Który pojazd elektryczny jest najbardziej niebezpieczny? Wyniki badań naukowców z USA nie pozostawiają złudzeń
Gdzie szukać odpowiedzi na tytułowe pytanie? Oczywiście w szpitalach. Naukowcy z Uniwersytetu Kalifornijskiego przeanalizowali aż 36 mln opisów medycznych z przypadków na szpitalnych i klinicznych oddziałach ratunkowych.
Wyniki okazały się zaskakujące nawet dla badaczy. Kwestia transportu osobistego jest równie ważna w USA, jak w Europie, bo wraz z rosnącą liczbą pojazdów samochodowych, mieszkańcy dużych aglomeracji miejskich szukają alternatywy do szybszego i sprawnego przemieszczania w celu dojazdu do, lub z pracy. I nie tylko.
Aby ustalić, których z osobistych środków transportu stanowi potencjalnie największe zagrożenie dla użytkowników, naukowcy stworzyli algorytm, który uszeregował i usystematyzował dane pozyskane z ponad 36 mln wpisów medycznych pochodzących z blisko 200 szpitali. Raporty z oddziałów ratunkowych pochodziły z 6 lat i zawierały się w okresie od 2014 do 2020 roku.
Okazało się, że najwięcej urazów, które wymagały pomocy lekarzy z oddziałów ratunkowych, to efekt jazdy na elektrycznej hulajnodze. Co najciekawsze, wraz z upowszechnianiem się tych niewielkich jednośladów, liczba zgłoszeń na SORy zaczęła lawinowo rosnąć. O ile do 2018 średnio notowano tylko 13 przypadków na rok, w 2018 roku było ich już 592, a rok później 672.
Obecnie jazda na hulajnodze elektrycznej jest statystycznie bardziej niebezpieczna niż jazda motocyklem (w USA). To średnio 108 zdarzeń na milion przejazdów motocykli i 115 urazów na milion w przypadku hulajnogi zasilanej prądem.
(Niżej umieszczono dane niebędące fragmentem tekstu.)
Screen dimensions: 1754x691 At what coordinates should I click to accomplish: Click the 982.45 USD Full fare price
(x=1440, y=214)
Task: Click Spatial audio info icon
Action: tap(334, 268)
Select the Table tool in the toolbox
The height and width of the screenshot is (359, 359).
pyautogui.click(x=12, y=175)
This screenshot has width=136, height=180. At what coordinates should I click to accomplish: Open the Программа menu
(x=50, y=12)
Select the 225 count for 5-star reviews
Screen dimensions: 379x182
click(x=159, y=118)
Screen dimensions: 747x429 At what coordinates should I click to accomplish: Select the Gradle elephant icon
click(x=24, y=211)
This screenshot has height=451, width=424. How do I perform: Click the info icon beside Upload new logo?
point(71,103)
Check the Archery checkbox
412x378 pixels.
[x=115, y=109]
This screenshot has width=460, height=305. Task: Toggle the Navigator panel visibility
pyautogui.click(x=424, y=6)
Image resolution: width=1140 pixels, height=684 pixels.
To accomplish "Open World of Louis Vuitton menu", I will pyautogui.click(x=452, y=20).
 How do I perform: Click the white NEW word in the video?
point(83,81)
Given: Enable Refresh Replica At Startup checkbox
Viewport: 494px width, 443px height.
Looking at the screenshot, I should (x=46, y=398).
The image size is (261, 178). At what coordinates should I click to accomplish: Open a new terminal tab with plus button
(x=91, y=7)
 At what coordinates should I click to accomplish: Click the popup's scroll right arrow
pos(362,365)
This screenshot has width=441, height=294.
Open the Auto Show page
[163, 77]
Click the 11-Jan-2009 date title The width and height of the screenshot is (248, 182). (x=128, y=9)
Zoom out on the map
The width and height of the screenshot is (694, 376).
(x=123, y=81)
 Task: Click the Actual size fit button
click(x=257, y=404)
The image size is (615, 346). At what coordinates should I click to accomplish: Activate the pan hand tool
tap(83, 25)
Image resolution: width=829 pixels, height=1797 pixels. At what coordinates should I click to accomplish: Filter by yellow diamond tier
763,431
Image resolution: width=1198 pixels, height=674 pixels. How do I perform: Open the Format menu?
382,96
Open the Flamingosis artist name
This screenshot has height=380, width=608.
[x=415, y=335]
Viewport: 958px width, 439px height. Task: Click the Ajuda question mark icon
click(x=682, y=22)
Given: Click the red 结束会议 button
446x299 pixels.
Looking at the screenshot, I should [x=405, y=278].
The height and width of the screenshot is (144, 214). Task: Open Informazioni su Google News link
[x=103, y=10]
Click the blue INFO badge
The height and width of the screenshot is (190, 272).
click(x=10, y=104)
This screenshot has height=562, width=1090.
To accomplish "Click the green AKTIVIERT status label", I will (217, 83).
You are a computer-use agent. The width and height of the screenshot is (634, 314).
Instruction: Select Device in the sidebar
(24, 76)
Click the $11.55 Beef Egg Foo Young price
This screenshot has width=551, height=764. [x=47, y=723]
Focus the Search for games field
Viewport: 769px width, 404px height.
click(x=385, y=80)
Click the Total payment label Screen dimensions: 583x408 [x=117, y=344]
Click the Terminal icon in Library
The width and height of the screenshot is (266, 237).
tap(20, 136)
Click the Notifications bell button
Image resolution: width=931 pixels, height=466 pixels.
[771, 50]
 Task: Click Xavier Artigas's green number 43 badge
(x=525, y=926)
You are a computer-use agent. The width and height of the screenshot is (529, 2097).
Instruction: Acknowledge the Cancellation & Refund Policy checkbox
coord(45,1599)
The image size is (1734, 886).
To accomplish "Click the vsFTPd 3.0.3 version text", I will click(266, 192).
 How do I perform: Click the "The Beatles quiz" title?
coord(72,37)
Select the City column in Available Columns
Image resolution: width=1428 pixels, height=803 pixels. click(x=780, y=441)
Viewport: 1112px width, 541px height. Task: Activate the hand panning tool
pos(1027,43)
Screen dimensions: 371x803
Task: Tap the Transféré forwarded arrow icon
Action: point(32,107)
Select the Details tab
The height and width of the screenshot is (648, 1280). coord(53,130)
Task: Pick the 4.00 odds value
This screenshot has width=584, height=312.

Skąd bierze się tak wysoka średnia urazów podczas jazdy e-hulajnogą?
Pomijając przypadki skrajnej głupoty, na przykład z poniższego nagrania zarejestrowanego w Krakowie, tj. pędzącego ulicą Marii Konopnickiej użytkownika UTO, który jechał ponad 70 km/h, nawet stosunkowo tanie modele są w stanie rozpędzić się do znacznych prędkości. Naprawdę nietrudno o wypadek na wąskiej platformie zaopatrzonej w dwa małe kółka, mikrokierownicę i całkiem sporą, jak na gabaryty, moc.
Problem elektrycznych hulajnóg został zresztą dostrzeżony również w Polsce i od zeszłego roku pojazdy tego typu muszą na chodniku lub drodze dla pieszych poruszać się z prędkością zbliżoną do osób idących na piechotę. Kierujący UTO zostali zobowiązani do korzystania z drogi dla rowerów lub pasa ruchu przeznaczonego dla bicykli. Dopuszczalna prędkość e-hulajnóg to 20 km/h.
Jeśli pasa dla rowerów nie ma, kierujący może zjechać na jezdnię i nadal poruszać się z prędkością do 20 km/h, ale tylko wówczas, gdy na jezdni występuje ograniczenie prędkości do 30 km/h. Kierujący hulajnogą na prąd może przemieszczać się chodnikiem lub drogą dla pieszych tylko wtedy, gdy brakuje drogi dla rowerów albo pasa ruchu, a dozwolona, maksymalna prędkość na drodze jest wyższa niż 30 km/h.
Posiadacze e-hulajnóg mogą wówczas przenieść się na chodnik, ale muszą znacznie zwolnić. Ich prędkość powinna być zbliżona do prędkości pieszego, czyli ok. 4 - 6 km/h. Powinni oczywiście pamiętać o pierwszeństwie pieszych.
Ale przepisy swoje, a życie swoje. Przecież codziennie widzimy pędzących chodnikami właścicieli e-hulajnóg. Też odnosicie wrażenie, że nowe przepisy niewiele zmieniły w krajobrazie?